Inorganic profiles of preimplantation embryos reveal a role for zinc in blastocyst development.

Elements such as iron, copper and zinc play essential roles in the mammalian oocyte, egg, and embryo, however among these metals, zinc plays unique regulatory roles. Temporal fluctuations in zinc concentrations drive reproductive milestones such as meiotic resumption, egg activation, and initiation of the mitotic cell cycle. Roles for zinc in late preimplantation embryo development, have not been well characterized. Using a quantitative element approach we report the inorganic profiles of mouse embryos progressing through the late blastocyst stage. We find that blastocysts, like oocytes and eggs, and distinct to somatic cells, maintain higher levels of zinc than copper and iron. All three of these essential metals are more abundant in the inner cell mass, which contains the population of pluripotent stem cells that give rise to the fetus, relative to the trophectoderm which gives rise to the placenta and extraembryonic tissues.
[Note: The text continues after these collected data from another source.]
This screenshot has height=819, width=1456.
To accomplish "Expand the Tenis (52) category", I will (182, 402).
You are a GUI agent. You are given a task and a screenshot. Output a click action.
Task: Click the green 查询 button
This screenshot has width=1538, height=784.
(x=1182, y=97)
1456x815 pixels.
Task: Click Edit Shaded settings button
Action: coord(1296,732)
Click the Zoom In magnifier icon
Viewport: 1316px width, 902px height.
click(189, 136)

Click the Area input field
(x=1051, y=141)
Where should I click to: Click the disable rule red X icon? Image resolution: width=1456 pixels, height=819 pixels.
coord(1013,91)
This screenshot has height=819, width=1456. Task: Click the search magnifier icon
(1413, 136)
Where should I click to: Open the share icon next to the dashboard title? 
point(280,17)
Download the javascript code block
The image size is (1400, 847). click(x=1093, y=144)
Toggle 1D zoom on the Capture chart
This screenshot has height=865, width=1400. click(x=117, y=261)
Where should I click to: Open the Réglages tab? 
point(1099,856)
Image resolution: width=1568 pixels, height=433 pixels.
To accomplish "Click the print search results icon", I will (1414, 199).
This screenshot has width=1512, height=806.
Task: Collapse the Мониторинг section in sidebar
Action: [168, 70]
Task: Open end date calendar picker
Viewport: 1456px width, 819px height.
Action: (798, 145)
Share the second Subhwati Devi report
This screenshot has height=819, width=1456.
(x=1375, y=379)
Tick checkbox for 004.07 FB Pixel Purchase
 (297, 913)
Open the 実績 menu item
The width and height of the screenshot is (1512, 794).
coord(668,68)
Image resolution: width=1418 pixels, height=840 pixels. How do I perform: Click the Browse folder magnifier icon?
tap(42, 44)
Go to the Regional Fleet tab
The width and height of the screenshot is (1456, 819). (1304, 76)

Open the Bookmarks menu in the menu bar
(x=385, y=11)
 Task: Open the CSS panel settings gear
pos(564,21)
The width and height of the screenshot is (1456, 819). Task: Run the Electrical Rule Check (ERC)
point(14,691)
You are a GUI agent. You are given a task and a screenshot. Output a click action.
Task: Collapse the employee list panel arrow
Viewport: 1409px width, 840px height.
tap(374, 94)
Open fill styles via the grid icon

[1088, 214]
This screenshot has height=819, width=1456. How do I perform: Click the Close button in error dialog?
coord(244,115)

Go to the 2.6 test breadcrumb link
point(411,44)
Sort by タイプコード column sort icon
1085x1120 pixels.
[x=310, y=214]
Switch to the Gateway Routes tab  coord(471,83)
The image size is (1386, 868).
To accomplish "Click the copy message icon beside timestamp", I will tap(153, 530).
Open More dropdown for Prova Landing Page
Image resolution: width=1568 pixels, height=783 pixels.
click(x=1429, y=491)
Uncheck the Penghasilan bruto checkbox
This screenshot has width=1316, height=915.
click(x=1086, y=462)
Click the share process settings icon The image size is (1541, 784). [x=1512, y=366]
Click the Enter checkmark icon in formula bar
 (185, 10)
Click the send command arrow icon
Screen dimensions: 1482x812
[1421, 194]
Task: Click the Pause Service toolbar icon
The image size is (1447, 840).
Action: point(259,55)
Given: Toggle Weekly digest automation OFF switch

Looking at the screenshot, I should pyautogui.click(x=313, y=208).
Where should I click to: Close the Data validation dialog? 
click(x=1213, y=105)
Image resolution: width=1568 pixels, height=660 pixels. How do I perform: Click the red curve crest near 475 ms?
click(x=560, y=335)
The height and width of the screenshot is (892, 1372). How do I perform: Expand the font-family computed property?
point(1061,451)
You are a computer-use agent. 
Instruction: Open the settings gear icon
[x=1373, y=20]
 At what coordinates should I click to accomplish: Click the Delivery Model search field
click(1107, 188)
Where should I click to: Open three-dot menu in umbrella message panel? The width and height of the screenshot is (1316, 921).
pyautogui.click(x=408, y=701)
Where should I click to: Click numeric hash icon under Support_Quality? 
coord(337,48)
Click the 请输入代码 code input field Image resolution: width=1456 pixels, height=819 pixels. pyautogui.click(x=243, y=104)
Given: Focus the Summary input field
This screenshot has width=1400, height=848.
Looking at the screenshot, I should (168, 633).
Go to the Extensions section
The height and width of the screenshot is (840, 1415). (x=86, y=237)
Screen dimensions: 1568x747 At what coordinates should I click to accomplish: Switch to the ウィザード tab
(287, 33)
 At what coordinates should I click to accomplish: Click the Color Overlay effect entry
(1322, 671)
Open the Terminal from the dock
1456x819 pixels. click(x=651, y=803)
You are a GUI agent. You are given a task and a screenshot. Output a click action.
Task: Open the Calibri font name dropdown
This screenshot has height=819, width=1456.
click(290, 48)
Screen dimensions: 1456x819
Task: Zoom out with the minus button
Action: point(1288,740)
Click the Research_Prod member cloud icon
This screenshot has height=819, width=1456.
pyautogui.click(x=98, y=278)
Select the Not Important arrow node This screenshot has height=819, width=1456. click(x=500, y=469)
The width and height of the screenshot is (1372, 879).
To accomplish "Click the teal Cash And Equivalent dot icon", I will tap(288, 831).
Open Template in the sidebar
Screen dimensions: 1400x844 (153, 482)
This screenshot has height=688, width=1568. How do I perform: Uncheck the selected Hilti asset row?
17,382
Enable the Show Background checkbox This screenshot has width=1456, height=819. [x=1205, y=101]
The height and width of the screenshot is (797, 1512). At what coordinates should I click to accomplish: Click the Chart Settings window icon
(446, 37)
To test whether zinc abundance was associated with mitotic progress and cell fate lineage, we perturbed zinc homeostasis during blastocyst formation by artificially raising intracellular zinc concentrations with zinc pyrithione. This treatment during the morula-to-blastocyst transition when cell fate lineages emerge resulted in an elevation of zinc in the ICM. This treatment did not impact cell number, but did increase expression of the pluripotency and epiblast marker, Nanog, and decreased expression of the primitive endoderm marker, Gata4. These results demonstrate that the inorganic profiles of the late preimplantation embryo retain elemental hallmarks of earlier developmental stages and perturbation of zinc levels alters pluripotency gene expression in the blastocyst.